**Direction:**
Write out the records word for word, from their first line up to and including the line containing "tap(42, 10)".

# start of Records for this exercise

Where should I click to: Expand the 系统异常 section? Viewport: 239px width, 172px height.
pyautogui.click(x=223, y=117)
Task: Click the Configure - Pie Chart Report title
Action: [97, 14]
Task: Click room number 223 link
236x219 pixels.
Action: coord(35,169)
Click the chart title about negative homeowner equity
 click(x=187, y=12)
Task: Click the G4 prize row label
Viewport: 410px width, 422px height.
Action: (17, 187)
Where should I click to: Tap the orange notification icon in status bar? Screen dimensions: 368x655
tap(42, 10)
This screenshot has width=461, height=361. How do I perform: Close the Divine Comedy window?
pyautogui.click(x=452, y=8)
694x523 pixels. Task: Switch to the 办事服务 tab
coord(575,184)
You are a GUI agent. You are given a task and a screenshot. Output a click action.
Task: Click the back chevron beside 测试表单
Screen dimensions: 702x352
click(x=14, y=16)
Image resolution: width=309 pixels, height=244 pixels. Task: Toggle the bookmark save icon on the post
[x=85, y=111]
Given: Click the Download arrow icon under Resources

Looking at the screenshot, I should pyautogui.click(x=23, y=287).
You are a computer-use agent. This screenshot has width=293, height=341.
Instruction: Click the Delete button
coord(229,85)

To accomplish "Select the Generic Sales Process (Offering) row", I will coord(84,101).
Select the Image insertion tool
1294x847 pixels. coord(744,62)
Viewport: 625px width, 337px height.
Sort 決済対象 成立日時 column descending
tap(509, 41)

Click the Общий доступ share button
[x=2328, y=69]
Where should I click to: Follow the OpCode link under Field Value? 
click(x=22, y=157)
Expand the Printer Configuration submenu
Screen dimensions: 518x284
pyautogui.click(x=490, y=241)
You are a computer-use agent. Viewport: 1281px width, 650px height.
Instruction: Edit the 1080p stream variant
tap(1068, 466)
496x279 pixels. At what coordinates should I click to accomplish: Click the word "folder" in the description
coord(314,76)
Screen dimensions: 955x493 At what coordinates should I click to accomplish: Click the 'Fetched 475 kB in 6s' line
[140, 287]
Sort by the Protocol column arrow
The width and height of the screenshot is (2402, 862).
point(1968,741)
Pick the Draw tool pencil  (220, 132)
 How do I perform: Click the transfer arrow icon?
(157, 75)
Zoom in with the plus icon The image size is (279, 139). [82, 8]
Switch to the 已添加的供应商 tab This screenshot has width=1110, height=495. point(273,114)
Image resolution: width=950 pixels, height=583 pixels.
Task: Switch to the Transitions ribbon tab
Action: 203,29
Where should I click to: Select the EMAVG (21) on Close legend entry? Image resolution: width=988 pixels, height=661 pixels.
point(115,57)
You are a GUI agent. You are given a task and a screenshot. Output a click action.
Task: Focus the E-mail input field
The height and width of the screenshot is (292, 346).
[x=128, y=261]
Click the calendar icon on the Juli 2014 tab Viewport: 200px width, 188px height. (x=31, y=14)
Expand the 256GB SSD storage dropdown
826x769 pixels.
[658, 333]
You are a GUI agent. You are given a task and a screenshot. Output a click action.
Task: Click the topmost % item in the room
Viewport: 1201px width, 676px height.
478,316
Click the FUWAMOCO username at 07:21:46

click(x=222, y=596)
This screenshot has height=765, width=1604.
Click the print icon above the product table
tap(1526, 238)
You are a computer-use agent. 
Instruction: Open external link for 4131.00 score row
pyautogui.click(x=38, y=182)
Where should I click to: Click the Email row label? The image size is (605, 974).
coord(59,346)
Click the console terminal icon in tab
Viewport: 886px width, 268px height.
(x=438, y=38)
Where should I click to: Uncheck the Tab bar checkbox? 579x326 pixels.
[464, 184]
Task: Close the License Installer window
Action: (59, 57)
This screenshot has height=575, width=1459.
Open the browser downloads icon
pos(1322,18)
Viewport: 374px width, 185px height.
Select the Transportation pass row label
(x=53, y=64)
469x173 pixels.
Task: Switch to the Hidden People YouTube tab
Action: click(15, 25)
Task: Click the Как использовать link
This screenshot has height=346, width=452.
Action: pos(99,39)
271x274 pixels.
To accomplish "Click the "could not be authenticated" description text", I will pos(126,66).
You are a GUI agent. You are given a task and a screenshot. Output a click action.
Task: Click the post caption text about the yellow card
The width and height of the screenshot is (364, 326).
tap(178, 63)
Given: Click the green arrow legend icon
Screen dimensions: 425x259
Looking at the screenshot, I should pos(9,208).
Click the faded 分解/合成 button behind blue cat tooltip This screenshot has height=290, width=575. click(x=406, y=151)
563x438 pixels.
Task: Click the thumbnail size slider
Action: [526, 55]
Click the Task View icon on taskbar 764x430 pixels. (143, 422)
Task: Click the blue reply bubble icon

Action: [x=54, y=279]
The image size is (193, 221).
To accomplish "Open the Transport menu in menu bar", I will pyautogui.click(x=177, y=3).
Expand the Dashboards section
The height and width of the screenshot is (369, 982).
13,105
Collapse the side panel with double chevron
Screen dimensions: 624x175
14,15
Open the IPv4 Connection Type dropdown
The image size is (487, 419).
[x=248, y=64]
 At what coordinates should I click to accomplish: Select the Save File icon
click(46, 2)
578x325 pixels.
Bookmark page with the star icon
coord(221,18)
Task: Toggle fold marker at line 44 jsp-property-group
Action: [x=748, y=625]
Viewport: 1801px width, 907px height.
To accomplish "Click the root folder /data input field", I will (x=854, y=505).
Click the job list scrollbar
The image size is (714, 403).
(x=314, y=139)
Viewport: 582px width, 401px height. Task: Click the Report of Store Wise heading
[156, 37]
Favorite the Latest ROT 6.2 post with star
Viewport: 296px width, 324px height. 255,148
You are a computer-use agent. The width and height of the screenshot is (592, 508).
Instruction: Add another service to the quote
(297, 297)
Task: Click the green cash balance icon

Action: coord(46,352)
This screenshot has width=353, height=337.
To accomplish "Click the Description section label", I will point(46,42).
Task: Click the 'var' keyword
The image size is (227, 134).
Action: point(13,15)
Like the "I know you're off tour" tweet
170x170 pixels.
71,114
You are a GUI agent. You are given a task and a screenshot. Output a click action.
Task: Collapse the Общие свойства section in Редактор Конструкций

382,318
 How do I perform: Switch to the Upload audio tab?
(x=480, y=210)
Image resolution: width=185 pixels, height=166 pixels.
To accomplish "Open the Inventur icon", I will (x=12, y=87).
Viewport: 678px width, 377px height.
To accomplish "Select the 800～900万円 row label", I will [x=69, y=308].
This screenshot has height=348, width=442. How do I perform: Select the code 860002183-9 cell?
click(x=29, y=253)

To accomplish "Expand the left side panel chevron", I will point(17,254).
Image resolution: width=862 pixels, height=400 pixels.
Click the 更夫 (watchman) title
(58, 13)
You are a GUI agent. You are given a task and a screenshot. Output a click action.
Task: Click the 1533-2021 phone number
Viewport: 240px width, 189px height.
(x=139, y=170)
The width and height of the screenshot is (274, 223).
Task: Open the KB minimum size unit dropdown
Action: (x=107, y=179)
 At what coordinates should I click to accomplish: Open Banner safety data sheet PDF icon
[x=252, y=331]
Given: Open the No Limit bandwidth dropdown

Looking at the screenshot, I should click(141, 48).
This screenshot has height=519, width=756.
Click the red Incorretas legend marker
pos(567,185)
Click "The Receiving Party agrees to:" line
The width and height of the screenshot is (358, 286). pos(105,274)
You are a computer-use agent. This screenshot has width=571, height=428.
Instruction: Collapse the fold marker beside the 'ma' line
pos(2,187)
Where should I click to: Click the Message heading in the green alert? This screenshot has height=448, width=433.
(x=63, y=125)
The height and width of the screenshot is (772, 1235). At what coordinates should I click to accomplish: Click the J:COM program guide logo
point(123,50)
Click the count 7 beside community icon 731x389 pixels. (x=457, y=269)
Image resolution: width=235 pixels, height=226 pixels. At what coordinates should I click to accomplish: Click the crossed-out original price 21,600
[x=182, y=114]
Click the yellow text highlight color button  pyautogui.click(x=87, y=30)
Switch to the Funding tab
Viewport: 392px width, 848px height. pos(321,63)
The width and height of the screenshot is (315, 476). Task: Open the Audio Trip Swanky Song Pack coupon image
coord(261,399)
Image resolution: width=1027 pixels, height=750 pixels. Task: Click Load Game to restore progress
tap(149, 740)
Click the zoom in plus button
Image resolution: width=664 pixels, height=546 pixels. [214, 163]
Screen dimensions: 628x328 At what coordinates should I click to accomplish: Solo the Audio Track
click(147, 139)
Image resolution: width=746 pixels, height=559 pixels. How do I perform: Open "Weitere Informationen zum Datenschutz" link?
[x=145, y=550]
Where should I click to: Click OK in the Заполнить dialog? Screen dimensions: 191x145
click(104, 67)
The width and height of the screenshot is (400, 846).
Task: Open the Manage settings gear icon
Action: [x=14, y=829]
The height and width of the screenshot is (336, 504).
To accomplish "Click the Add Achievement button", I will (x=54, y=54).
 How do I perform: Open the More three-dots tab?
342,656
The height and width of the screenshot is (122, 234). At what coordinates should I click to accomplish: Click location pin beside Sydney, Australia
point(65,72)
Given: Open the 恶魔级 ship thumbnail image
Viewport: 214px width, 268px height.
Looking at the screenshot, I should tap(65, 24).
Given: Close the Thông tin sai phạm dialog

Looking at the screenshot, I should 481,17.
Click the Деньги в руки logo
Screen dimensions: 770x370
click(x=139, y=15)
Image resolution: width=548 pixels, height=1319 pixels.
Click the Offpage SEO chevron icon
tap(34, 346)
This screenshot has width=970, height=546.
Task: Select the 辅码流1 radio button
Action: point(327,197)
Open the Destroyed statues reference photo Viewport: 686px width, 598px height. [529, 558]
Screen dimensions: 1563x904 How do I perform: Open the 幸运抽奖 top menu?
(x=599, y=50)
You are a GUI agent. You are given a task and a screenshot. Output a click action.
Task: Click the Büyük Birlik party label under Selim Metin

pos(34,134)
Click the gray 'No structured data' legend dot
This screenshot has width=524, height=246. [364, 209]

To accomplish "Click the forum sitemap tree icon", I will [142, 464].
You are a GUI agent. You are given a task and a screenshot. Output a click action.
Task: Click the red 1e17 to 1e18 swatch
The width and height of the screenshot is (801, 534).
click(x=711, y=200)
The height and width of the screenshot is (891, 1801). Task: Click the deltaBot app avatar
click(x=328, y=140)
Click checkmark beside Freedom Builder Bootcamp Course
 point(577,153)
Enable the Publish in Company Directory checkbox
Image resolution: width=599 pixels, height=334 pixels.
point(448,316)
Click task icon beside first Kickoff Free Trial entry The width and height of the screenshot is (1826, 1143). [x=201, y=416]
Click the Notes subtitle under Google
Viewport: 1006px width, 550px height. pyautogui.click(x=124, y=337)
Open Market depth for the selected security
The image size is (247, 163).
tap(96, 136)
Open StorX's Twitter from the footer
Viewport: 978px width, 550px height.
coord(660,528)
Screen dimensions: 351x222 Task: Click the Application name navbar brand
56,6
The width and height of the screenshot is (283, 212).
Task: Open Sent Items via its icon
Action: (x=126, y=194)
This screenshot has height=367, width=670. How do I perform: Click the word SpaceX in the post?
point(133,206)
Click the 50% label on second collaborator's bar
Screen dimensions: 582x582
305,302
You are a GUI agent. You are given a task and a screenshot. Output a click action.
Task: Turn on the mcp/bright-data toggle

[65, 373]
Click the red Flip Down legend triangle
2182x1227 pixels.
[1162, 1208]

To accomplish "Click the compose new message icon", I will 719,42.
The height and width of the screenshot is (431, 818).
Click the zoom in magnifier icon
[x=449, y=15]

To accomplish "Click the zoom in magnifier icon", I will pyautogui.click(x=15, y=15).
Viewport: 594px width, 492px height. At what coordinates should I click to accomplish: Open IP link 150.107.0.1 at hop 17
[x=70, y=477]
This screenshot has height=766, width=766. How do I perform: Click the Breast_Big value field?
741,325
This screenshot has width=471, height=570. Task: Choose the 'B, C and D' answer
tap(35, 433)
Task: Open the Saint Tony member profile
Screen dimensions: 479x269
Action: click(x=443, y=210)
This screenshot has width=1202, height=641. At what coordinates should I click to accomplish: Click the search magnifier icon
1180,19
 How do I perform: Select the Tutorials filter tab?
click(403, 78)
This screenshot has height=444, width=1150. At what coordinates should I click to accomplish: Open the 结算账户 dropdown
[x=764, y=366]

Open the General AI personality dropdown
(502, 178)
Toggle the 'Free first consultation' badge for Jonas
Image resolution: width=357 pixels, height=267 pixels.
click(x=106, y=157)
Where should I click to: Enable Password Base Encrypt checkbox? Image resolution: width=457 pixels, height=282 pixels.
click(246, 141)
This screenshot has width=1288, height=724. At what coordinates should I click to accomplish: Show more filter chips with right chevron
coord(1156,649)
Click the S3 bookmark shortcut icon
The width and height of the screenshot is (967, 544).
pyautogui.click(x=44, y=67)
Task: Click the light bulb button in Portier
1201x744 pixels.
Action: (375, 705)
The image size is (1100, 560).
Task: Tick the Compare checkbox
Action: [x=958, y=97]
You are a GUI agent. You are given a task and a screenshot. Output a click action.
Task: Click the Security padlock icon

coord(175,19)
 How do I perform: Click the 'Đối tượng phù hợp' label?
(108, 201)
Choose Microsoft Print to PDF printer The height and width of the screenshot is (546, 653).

# end of Records for this exercise

**Exercise response:**
Where should I click to: Expand the 系统异常 section? Viewport: 239px width, 172px height.
pyautogui.click(x=223, y=117)
Task: Click the Configure - Pie Chart Report title
Action: [97, 14]
Task: Click room number 223 link
236x219 pixels.
Action: coord(35,169)
Click the chart title about negative homeowner equity
 click(x=187, y=12)
Task: Click the G4 prize row label
Viewport: 410px width, 422px height.
Action: (17, 187)
Where should I click to: Tap the orange notification icon in status bar? Screen dimensions: 368x655
tap(42, 10)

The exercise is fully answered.